6. Pembuatan Laporan Pertanggungjawaban

Tahapan dalam pembuatan laporan pertanggungjawaban atas hibah langsung uang/barang/jasa sama seperti proses yang dilakukan pada hibah terencana yang telah dijelaskan sebelumnya.

Terlihat bahwa pengelolaan hibah terencana dan hibah langsung di KKP telah dilaksanakan secara berjenjang mulai dari satker hingga tingkat teratas, yaitu Sekretariat Jenderal c.q. Biro Perencanaan, Biro Keuangan, dan PUSKITA. Selain itu, KKP juga telah menerapkan kebijakan satu pintu (one gate policy) dimana setiap pengajuan permohonan harus mendapat persetujuan terlebih dahulu dari Sekretariat Jenderal sebelum diproses lebih lanjut di pihak ekternal KKP, yaitu Bappenas dan Kementerian Keuangan.
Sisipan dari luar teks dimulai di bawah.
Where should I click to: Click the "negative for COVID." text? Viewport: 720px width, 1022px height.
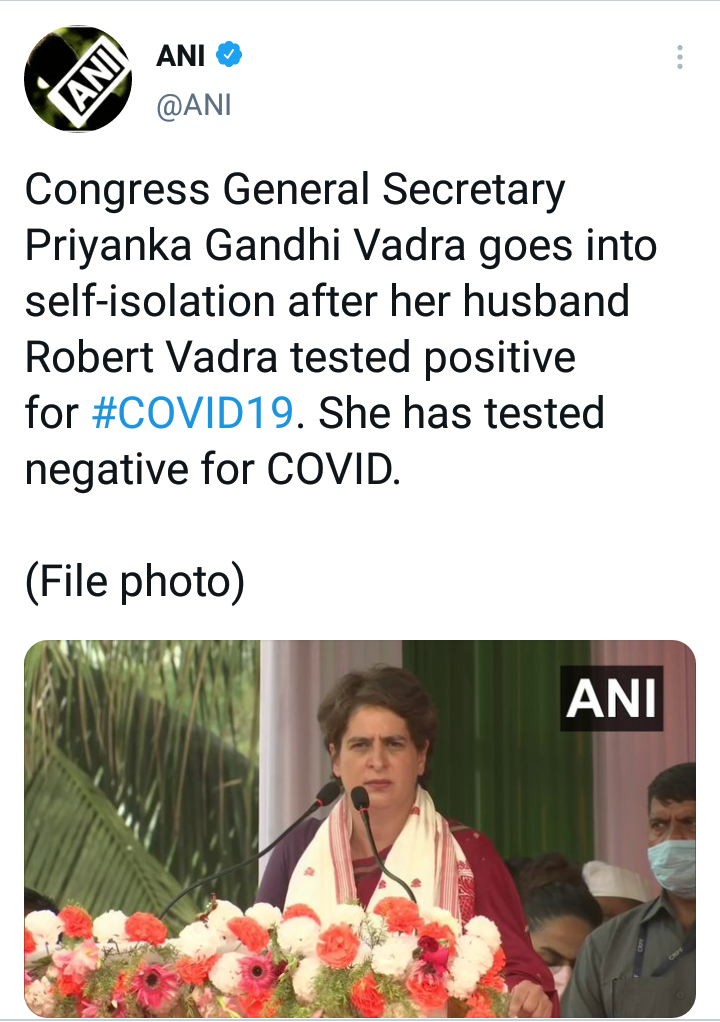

Permasalahan dalam Pengelolaan Hibah Luar Negeri lingkup KKP

Terdapat empat permasalahan utama yang dapat diidentifikasi penulis. Permasalahan pertama adalah realisasi hibah langsung yang tidak melalui proses pengesahan. Permasalahan ini dinyatakan dalam LHP BPK atas Laporan Keuangan tahun 2009 yang mengungkapkan adanya hibah langsung dalam bentuk kas yang penggunaannya tidak diajukan pengesahan ke KPPN dan adanya hibah langsung barang yang tidak diajukan pengesahan ke DJPU. Permasalahan ini disebabkan karena minimnya pemahaman pengelola hibah di lingkup KKP terhadap mekanisme pengesahan yang diatur dalam PMK Nomor 40/PMK.05/2009 tentang Sistem Akuntansi Hibah yang baru diterapkan di awal tahun 2009. Penyebab lainnya adalah kurangnya koordinasi vertikal lingkup KKP, yaitu antara satker, Eselon I, dan Sekretariat Jenderal untuk melaporkan informasi hibah.

(14)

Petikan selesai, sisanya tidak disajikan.